● **TASK TO CARRY OUT**:
Output the data listing below verbatim, line for line, from first to last.

Data listing
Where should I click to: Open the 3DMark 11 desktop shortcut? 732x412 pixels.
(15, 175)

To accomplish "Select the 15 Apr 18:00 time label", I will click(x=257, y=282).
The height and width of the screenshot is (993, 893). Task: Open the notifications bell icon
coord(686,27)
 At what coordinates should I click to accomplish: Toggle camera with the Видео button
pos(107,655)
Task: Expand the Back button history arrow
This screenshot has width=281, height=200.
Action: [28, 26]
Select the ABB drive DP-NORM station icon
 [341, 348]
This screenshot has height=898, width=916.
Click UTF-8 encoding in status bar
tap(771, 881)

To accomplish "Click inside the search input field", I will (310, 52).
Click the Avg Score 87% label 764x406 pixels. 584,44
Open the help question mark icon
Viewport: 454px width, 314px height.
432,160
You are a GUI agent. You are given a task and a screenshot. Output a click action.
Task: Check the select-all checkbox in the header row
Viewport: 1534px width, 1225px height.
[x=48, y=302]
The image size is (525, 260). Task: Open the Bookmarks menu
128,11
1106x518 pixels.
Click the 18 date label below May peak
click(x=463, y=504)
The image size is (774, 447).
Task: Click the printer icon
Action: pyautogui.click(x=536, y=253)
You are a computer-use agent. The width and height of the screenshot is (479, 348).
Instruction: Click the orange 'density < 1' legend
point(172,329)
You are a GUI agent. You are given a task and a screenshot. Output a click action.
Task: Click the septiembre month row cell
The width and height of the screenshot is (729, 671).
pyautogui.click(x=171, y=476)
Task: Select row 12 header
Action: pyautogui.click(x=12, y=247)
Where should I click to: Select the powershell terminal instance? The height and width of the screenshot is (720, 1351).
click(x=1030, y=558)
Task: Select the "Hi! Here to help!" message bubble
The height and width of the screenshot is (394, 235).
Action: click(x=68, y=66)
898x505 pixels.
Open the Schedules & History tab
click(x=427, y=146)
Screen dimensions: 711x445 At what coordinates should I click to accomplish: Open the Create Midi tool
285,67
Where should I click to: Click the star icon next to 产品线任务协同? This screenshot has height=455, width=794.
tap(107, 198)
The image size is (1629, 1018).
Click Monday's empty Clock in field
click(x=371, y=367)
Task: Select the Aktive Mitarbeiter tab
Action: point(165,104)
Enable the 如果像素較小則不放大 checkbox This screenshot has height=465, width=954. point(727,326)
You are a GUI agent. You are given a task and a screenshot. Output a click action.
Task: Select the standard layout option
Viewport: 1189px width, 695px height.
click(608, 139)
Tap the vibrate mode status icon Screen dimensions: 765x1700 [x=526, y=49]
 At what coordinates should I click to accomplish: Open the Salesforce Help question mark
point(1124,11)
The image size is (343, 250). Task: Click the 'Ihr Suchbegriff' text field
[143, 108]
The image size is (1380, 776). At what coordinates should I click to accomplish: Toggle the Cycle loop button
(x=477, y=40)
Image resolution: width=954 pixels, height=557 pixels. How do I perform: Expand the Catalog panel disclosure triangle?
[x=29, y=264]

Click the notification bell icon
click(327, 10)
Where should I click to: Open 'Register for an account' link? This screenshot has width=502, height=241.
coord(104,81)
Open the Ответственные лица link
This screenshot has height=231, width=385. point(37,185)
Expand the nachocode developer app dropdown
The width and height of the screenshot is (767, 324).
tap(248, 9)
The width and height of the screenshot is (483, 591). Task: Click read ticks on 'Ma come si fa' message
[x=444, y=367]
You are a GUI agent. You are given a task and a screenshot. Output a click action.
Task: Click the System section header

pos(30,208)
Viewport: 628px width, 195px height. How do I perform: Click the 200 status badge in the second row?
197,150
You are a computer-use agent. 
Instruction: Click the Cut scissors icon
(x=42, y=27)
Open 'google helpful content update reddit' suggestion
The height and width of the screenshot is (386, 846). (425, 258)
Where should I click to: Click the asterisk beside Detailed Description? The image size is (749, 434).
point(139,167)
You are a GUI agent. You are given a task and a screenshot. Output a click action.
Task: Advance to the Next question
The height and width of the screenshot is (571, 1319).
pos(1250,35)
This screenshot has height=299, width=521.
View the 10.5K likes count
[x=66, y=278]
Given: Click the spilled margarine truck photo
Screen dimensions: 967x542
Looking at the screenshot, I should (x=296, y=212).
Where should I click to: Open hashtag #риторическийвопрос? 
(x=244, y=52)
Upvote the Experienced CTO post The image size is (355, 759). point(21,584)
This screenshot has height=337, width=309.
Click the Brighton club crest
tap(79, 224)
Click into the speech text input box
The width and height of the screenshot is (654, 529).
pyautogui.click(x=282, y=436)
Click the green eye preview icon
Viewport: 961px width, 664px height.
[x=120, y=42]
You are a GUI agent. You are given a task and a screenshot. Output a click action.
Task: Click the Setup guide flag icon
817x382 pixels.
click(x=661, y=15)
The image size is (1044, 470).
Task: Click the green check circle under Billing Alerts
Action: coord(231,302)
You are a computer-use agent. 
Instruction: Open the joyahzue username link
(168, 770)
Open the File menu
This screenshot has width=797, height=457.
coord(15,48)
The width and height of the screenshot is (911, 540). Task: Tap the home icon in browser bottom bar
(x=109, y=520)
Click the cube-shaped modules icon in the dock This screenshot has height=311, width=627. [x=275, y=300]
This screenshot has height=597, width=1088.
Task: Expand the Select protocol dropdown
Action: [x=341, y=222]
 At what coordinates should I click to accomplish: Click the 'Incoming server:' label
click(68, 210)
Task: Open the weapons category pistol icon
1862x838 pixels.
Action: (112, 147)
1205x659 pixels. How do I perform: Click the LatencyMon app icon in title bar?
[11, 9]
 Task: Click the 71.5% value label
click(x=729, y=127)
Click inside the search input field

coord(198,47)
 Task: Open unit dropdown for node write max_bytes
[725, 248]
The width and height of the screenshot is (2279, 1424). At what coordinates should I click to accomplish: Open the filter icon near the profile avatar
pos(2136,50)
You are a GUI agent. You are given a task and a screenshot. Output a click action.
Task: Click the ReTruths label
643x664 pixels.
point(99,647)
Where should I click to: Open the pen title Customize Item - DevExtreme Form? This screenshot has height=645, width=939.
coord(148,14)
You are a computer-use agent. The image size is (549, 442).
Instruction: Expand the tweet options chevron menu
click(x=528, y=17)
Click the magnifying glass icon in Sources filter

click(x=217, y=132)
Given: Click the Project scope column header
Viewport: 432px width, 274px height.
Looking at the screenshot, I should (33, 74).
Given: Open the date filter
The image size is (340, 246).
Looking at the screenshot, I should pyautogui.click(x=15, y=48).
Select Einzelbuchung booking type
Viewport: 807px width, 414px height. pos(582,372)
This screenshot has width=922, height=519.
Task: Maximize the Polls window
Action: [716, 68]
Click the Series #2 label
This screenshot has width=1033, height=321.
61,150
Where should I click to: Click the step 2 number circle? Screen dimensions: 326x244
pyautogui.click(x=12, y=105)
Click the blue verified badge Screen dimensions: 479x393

● **ANSWER TO THIS EXERCISE**:
Where should I click to: Open the 3DMark 11 desktop shortcut? 732x412 pixels.
(15, 175)

To accomplish "Select the 15 Apr 18:00 time label", I will click(x=257, y=282).
The height and width of the screenshot is (993, 893). Task: Open the notifications bell icon
coord(686,27)
 At what coordinates should I click to accomplish: Toggle camera with the Видео button
pos(107,655)
Task: Expand the Back button history arrow
This screenshot has width=281, height=200.
Action: [28, 26]
Select the ABB drive DP-NORM station icon
 [341, 348]
This screenshot has height=898, width=916.
Click UTF-8 encoding in status bar
tap(771, 881)

To accomplish "Click inside the search input field", I will (310, 52).
Click the Avg Score 87% label 764x406 pixels. 584,44
Open the help question mark icon
Viewport: 454px width, 314px height.
432,160
You are a GUI agent. You are given a task and a screenshot. Output a click action.
Task: Check the select-all checkbox in the header row
Viewport: 1534px width, 1225px height.
[x=48, y=302]
The image size is (525, 260). Task: Open the Bookmarks menu
128,11
1106x518 pixels.
Click the 18 date label below May peak
click(x=463, y=504)
The image size is (774, 447).
Task: Click the printer icon
Action: pyautogui.click(x=536, y=253)
You are a computer-use agent. The width and height of the screenshot is (479, 348).
Instruction: Click the orange 'density < 1' legend
point(172,329)
You are a GUI agent. You are given a task and a screenshot. Output a click action.
Task: Click the septiembre month row cell
The width and height of the screenshot is (729, 671).
pyautogui.click(x=171, y=476)
Task: Select row 12 header
Action: pyautogui.click(x=12, y=247)
Where should I click to: Select the powershell terminal instance? The height and width of the screenshot is (720, 1351).
click(x=1030, y=558)
Task: Select the "Hi! Here to help!" message bubble
The height and width of the screenshot is (394, 235).
Action: click(x=68, y=66)
898x505 pixels.
Open the Schedules & History tab
click(x=427, y=146)
Screen dimensions: 711x445 At what coordinates should I click to accomplish: Open the Create Midi tool
285,67
Where should I click to: Click the star icon next to 产品线任务协同? This screenshot has height=455, width=794.
tap(107, 198)
The image size is (1629, 1018).
Click Monday's empty Clock in field
click(x=371, y=367)
Task: Select the Aktive Mitarbeiter tab
Action: point(165,104)
Enable the 如果像素較小則不放大 checkbox This screenshot has height=465, width=954. point(727,326)
You are a GUI agent. You are given a task and a screenshot. Output a click action.
Task: Select the standard layout option
Viewport: 1189px width, 695px height.
click(608, 139)
Tap the vibrate mode status icon Screen dimensions: 765x1700 [x=526, y=49]
 At what coordinates should I click to accomplish: Open the Salesforce Help question mark
point(1124,11)
The image size is (343, 250). Task: Click the 'Ihr Suchbegriff' text field
[143, 108]
The image size is (1380, 776). At what coordinates should I click to accomplish: Toggle the Cycle loop button
(x=477, y=40)
Image resolution: width=954 pixels, height=557 pixels. How do I perform: Expand the Catalog panel disclosure triangle?
[x=29, y=264]

Click the notification bell icon
click(327, 10)
Where should I click to: Open 'Register for an account' link? This screenshot has width=502, height=241.
coord(104,81)
Open the Ответственные лица link
This screenshot has height=231, width=385. point(37,185)
Expand the nachocode developer app dropdown
The width and height of the screenshot is (767, 324).
tap(248, 9)
The width and height of the screenshot is (483, 591). Task: Click read ticks on 'Ma come si fa' message
[x=444, y=367]
You are a GUI agent. You are given a task and a screenshot. Output a click action.
Task: Click the System section header

pos(30,208)
Viewport: 628px width, 195px height. How do I perform: Click the 200 status badge in the second row?
197,150
You are a computer-use agent. 
Instruction: Click the Cut scissors icon
(x=42, y=27)
Open 'google helpful content update reddit' suggestion
The height and width of the screenshot is (386, 846). (425, 258)
Where should I click to: Click the asterisk beside Detailed Description? The image size is (749, 434).
point(139,167)
You are a GUI agent. You are given a task and a screenshot. Output a click action.
Task: Advance to the Next question
The height and width of the screenshot is (571, 1319).
pos(1250,35)
This screenshot has height=299, width=521.
View the 10.5K likes count
[x=66, y=278]
Given: Click the spilled margarine truck photo
Screen dimensions: 967x542
Looking at the screenshot, I should (x=296, y=212).
Where should I click to: Open hashtag #риторическийвопрос? 
(x=244, y=52)
Upvote the Experienced CTO post The image size is (355, 759). point(21,584)
This screenshot has height=337, width=309.
Click the Brighton club crest
tap(79, 224)
Click into the speech text input box
The width and height of the screenshot is (654, 529).
pyautogui.click(x=282, y=436)
Click the green eye preview icon
Viewport: 961px width, 664px height.
[x=120, y=42]
You are a GUI agent. You are given a task and a screenshot. Output a click action.
Task: Click the Setup guide flag icon
817x382 pixels.
click(x=661, y=15)
The image size is (1044, 470).
Task: Click the green check circle under Billing Alerts
Action: coord(231,302)
You are a computer-use agent. 
Instruction: Open the joyahzue username link
(168, 770)
Open the File menu
This screenshot has width=797, height=457.
coord(15,48)
The width and height of the screenshot is (911, 540). Task: Tap the home icon in browser bottom bar
(x=109, y=520)
Click the cube-shaped modules icon in the dock This screenshot has height=311, width=627. [x=275, y=300]
This screenshot has height=597, width=1088.
Task: Expand the Select protocol dropdown
Action: [x=341, y=222]
 At what coordinates should I click to accomplish: Click the 'Incoming server:' label
click(68, 210)
Task: Open the weapons category pistol icon
1862x838 pixels.
Action: (112, 147)
1205x659 pixels. How do I perform: Click the LatencyMon app icon in title bar?
[11, 9]
 Task: Click the 71.5% value label
click(x=729, y=127)
Click inside the search input field

coord(198,47)
 Task: Open unit dropdown for node write max_bytes
[725, 248]
The width and height of the screenshot is (2279, 1424). At what coordinates should I click to accomplish: Open the filter icon near the profile avatar
pos(2136,50)
You are a GUI agent. You are given a task and a screenshot. Output a click action.
Task: Click the ReTruths label
643x664 pixels.
point(99,647)
Where should I click to: Open the pen title Customize Item - DevExtreme Form? This screenshot has height=645, width=939.
coord(148,14)
You are a computer-use agent. The image size is (549, 442).
Instruction: Expand the tweet options chevron menu
click(x=528, y=17)
Click the magnifying glass icon in Sources filter

click(x=217, y=132)
Given: Click the Project scope column header
Viewport: 432px width, 274px height.
Looking at the screenshot, I should (33, 74).
Given: Open the date filter
The image size is (340, 246).
Looking at the screenshot, I should pyautogui.click(x=15, y=48).
Select Einzelbuchung booking type
Viewport: 807px width, 414px height. pos(582,372)
This screenshot has width=922, height=519.
Task: Maximize the Polls window
Action: [716, 68]
Click the Series #2 label
This screenshot has width=1033, height=321.
61,150
Where should I click to: Click the step 2 number circle? Screen dimensions: 326x244
pyautogui.click(x=12, y=105)
Click the blue verified badge Screen dimensions: 479x393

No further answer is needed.